### Source text
- - -
Can’t remember shit, find shit, and keep up with shit.
I’m a lousy housekeeper, but I cook and bake like a full-fat Appalachian grandma—
and that’s its own kind of challenge for a man in uniform.
I laughed and jokingly asked my aunt if she was saying all this because he married me.
She didn’t didn't miss a beat.
“Of course,” she said.
“We’re so thankful to him for taking our Natalie on.”
So yeah. I married up. And I know it.
Most days, I like him better than me, too.
Ladies, make sure you marry right.
I’m not saying give marriage a test run—Lordy, don't do that.
I’m saying: marry intentionally.
Marry with your eyes wide open.
Not because you’re lonely, bored, or checking a box—but because you’ve found someone who shows up for the hard stuff, not just the highlight reel.
It means knowing yourself, knowing them, and being honest about what you’re building together.
Not a fantasy. Not a fixer-upper.
But a real, gritty, steady kind of love.
The kind that holds when life doesn’t.
The kind that sees your chaos and still says, "I got you."
Let me be clear—I’m not saying this from some perfect fairytale.
I’m on my second marriage.
I’ve lived the ache of choosing between keeping the peace and keeping your self-worth.
There are no guarantees. But I made a choice: not to stay in a marriage where I was treated as less than.
Not to settle for “staying” if staying meant disappearing.
Intentional love isn’t just about who you marry—it’s about what you refuse to accept.
And sometimes, the bravest thing you can do is walk away from what isn’t love at all.
- - -
### Problems and tasks
1. For each statement, answer yes or no according to the essay on marrying intentionally, and quote the exact words that decide it.
(a) The writer advises giving marriage a trial run first.
(b) The writer is in a first marriage.
(c) The writer is a skilled cook and baker.
2. Answer these questions from the essay on marrying intentionally.
(a) Whom did the aunt say the family was thankful to him for taking on?
(b) What three things does the writer name as the wrong reasons to marry?
(c) According to the writer, what can sometimes be the bravest thing you can do?
3. Write the next part of the essay on marrying intentionally, picking up after its final sentence.
The material that comes after this essay on marrying intentionally has no connection to it.
- - -
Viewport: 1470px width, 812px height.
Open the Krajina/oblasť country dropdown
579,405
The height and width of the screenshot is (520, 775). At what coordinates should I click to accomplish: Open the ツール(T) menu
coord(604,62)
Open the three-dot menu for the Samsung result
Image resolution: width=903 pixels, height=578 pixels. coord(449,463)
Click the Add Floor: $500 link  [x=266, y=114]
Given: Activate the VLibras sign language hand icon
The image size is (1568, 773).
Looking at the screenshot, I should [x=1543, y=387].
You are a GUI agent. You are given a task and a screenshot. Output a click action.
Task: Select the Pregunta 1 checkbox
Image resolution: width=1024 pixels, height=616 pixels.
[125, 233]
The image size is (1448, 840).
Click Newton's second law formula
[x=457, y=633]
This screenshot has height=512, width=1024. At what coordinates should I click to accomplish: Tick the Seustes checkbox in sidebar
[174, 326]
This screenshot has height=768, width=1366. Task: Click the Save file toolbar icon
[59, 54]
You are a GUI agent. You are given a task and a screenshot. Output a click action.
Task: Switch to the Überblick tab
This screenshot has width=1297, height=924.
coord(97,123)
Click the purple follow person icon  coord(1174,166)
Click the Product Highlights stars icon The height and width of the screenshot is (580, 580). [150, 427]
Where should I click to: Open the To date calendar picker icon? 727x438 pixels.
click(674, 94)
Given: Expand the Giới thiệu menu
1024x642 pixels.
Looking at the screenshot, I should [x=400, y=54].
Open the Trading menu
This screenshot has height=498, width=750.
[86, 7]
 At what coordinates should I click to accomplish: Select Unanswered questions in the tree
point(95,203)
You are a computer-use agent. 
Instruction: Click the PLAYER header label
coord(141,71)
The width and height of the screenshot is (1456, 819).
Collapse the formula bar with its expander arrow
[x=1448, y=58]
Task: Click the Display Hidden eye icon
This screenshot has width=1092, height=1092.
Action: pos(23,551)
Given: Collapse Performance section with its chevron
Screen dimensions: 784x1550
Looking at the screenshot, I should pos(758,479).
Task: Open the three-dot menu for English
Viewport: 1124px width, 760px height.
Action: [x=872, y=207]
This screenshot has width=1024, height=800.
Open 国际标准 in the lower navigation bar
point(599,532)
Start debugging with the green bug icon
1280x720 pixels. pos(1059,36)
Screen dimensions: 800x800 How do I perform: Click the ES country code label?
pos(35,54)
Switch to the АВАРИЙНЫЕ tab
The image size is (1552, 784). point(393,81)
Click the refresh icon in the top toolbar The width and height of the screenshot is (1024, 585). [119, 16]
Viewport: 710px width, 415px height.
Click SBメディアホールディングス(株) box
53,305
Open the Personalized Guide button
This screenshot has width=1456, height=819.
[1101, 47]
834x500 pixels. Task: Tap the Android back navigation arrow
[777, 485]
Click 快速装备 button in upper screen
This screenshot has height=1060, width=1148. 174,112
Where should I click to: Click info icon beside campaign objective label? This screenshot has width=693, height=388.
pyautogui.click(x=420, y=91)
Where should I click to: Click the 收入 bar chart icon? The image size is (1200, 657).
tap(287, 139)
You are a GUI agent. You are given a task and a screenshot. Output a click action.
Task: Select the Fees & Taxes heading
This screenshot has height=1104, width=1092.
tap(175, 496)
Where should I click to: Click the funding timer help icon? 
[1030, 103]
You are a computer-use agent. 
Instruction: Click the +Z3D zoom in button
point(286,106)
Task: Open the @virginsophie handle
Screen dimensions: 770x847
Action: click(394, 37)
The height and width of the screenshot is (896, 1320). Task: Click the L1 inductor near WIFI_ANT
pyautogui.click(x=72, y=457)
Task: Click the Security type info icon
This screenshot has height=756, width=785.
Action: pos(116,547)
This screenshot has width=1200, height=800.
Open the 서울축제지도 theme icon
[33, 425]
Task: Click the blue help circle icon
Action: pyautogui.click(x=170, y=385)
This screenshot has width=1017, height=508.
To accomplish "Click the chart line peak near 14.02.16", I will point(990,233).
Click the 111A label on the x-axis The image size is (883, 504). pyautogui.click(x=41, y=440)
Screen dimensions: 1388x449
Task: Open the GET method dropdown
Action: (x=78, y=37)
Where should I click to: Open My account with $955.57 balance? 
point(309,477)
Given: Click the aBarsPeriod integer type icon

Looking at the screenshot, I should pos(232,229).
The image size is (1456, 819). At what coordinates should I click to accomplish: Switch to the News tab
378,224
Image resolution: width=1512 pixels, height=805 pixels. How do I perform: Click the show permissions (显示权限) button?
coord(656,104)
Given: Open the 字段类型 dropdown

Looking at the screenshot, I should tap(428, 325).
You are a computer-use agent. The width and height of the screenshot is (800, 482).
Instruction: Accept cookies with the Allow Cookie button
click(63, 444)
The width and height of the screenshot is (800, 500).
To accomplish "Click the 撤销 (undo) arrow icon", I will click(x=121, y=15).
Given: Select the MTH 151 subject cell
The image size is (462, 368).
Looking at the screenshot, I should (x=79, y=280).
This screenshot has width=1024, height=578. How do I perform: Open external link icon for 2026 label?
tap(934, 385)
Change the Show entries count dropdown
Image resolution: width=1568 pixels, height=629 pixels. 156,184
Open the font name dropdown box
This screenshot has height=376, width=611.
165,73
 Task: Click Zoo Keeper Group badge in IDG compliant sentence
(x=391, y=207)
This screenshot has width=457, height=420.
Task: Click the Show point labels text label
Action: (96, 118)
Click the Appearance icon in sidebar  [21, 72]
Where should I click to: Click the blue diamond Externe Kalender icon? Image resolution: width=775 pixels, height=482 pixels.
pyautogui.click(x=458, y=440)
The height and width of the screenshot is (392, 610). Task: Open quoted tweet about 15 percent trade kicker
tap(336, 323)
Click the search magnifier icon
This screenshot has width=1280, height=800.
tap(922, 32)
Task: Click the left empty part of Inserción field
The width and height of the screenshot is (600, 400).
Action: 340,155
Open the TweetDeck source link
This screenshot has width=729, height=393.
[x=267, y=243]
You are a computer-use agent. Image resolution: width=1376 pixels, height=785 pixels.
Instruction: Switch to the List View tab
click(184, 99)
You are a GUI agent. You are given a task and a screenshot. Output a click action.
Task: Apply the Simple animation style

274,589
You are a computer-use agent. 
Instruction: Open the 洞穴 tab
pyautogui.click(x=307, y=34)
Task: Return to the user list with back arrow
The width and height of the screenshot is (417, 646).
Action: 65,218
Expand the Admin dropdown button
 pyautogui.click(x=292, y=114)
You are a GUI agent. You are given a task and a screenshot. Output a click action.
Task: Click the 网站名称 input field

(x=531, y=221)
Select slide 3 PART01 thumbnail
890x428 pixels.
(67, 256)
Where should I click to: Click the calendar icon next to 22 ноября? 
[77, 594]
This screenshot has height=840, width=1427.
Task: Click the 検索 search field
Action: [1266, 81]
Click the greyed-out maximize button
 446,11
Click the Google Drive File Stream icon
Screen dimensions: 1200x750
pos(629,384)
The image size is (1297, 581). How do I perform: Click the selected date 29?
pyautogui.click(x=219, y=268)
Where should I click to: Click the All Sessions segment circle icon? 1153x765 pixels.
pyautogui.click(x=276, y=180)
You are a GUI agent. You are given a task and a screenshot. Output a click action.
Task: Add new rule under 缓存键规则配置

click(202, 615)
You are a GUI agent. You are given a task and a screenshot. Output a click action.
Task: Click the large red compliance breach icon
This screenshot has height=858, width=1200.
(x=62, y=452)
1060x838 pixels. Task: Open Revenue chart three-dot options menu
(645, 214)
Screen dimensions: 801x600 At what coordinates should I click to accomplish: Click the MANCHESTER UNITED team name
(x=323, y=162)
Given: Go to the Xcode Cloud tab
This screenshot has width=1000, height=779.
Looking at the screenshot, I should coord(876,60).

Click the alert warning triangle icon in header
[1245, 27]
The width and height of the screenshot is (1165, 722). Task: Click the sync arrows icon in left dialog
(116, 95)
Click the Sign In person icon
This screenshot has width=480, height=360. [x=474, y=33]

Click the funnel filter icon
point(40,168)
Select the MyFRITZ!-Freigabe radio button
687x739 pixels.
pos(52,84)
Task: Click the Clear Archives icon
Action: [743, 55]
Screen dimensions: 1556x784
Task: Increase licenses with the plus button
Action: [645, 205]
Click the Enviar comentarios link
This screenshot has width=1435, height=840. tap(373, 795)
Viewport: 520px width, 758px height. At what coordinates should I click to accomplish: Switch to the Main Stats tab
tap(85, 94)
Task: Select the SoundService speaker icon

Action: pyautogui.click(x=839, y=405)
- - -
### Task answers
1.
(a) No: "I’m not saying give marriage a test run—Lordy, don't do that."
(b) No: "I’m on my second marriage."
(c) Yes: "I cook and bake like a full-fat Appalachian grandma"

2.
(a) Natalie.
(b) Being lonely, being bored, or checking a box.
(c) Walking away from what isn’t love at all.

3.
But even when you marry right, let’s be honest: marriage is next leve life. Even the best don't always get it right.
This isn’t some princess-meets-prince, cue-the-soundtrack, ride-off-into-forever situation.
Walt really screwed us on that one, ladies.
He conveniently neglected to mention the dishes. The disagreements. The trauma triggers. The make you crazy habits.
The days when the spark feels more like a 3rd degree burn.
He didn’t show us the hard conversations, the therapy, the compromises, or the emotional whiplash of two real humans trying to do life together.
Love is not the absence of conflict.
It’s showing up anyway.
Over and over again.
With grace. With grit. With just enough humor to get through the next round of laundry and miscommunication.
This man goes out of his way to take care of me.
Not to impress anyone—in a real, every-single-day way.
He anticipates what I need. He supports the parts of me that are tired, scattered, overworked, or overwhelmed.
Honestly?
It’s a little embarrassing.
Not because of him, but because of how pampered I am.
Because I need more care than I want to admit.
Because he carries a lot—without ever making me feel like I’m too much.
Turns out, being pampered isn’t the problem—
it’s realizing you actually needed that kind of care all along.
I try to take care of him too. I pretty much suck at it. But he never makes me feel like I’m not enough.
He loves me—and I see it in his eyes and smile when he looks at me.
He’s still as crazy about me as I am about him.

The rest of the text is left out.